L’histoire
Après plus de quinze ans sous les verrous, La Mite, un petit malfrat, retrouve la liberté.
Critique
Critique rédigée par Julien Sabatier
Eldorado du tournage à vil prix, paradis du DTV vite emballé et patrie d’adoption de Steven Seagal (qui y apprécie bas coûts et bons coups …), la Bulgarie est devenue l’un des terrains de jeu favoris de la délocalisation cinématographique. Un petit coin de planète où l’on peut tourner des films pour pas cher. Heureusement, un cinéma du cru subsiste, loin de ce travers mondialiste. La preuve avec Zift, réalisé en 2008 par Javor Gardev.
Si le titre du film de Gardev évoque inconsciemment un quelconque produit ménager, sa véritable signification nous est exposée en ouverture. Dérivé de l’arabe (zift ou dzift), le mot désigne à la fois le bitume, une sorte de chewing-gum et, en argot urbain, la merde. Quant au rapport avec l’intrigue, il ne prendra tout son sens qu’à la fin du métrage. En attendant, nous sommes conviés à suivre la trajectoire chaotique de Lev Kaludov Zhelyazka dit La Mite (Moletsa en version originale). Petit voyou, l’homme a été incarcéré de 1944 à 1960. Seize ans derrière les barreaux, le prix à payer pour un cambriolage qui a très mal tourné. L’existence de Moth avant, pendant et après son séjour à l’ombre, voilà ce que raconte le film.
Réussite esthétique indéniable, Zift frappe d’emblée par son aspect visuel. Un noir et blanc superbe, tranché, austère. Des images comme hors du temps. A quelques infimes détails près, le film pourrait passer sans mal pour une bande tournée dans les sixties (logique). Si la photographie est un régal pour les rétines, la réalisation n’est pas en reste, bien au contraire. Inspiré, inventif, Javor Gardev a toujours le plan qui tue et ce sans tomber dans des travers (trop) esthétisants. Voir, pour s’en convaincre, l’incroyable séquence dans les bains publics, véritable bijou de mise en scène et de montage. Impayables, les trognes des personnages (ça c’est du casting) n’ont que plus de relief sous l’objectif du réalisateur bulgare. A noter que la finition est d’autant plus bluffante que Zift n’est pas une production qui roule sur l’or (on parle ici d’un budget avoisinant les 600 000 euros, pas énorme donc).
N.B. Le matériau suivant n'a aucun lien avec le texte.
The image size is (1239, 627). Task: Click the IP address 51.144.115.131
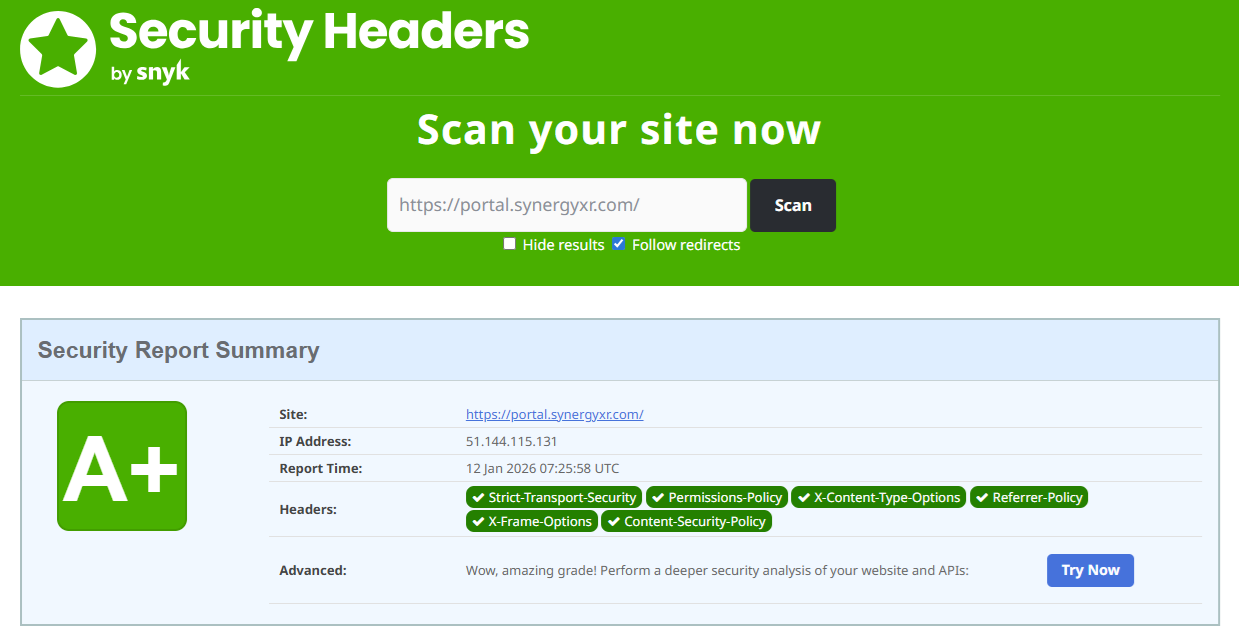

A cette sacrée identité plastique fait écho une belle personnalité. Zift est loin d’être une belle coquille vide. Film noir aux accents étranges, le métrage de Gardev déploie certaines ramifications philosophiques (le scénario disserte, en douce, sur le sens de la vie). Simple mais bourrée de digressions sympathiques, l’intrigue est imprévisible (impossible d’anticiper la prochaine séquence), folle et dopée à l’énergie créative. Autant de moments décalés qui forment pourtant un ensemble tout à fait cohérent. On pense parfois, toutes proportions gardées, aux oeuvres du Hongrois Gyorgy Palfi (Hic, Taxidermie).
Verdict
Si Zift n’est peut-être pas la découverte du siècle, il mérite assurément un visionnage. Temple du bon goût aux USA, la chaîne HBO est même tombée sous son charme, achetant les droits de diffusion du film (une première pour un long-métrage bulgare). Une nouvelle preuve qu’il y a bien là un talent à surveiller de près.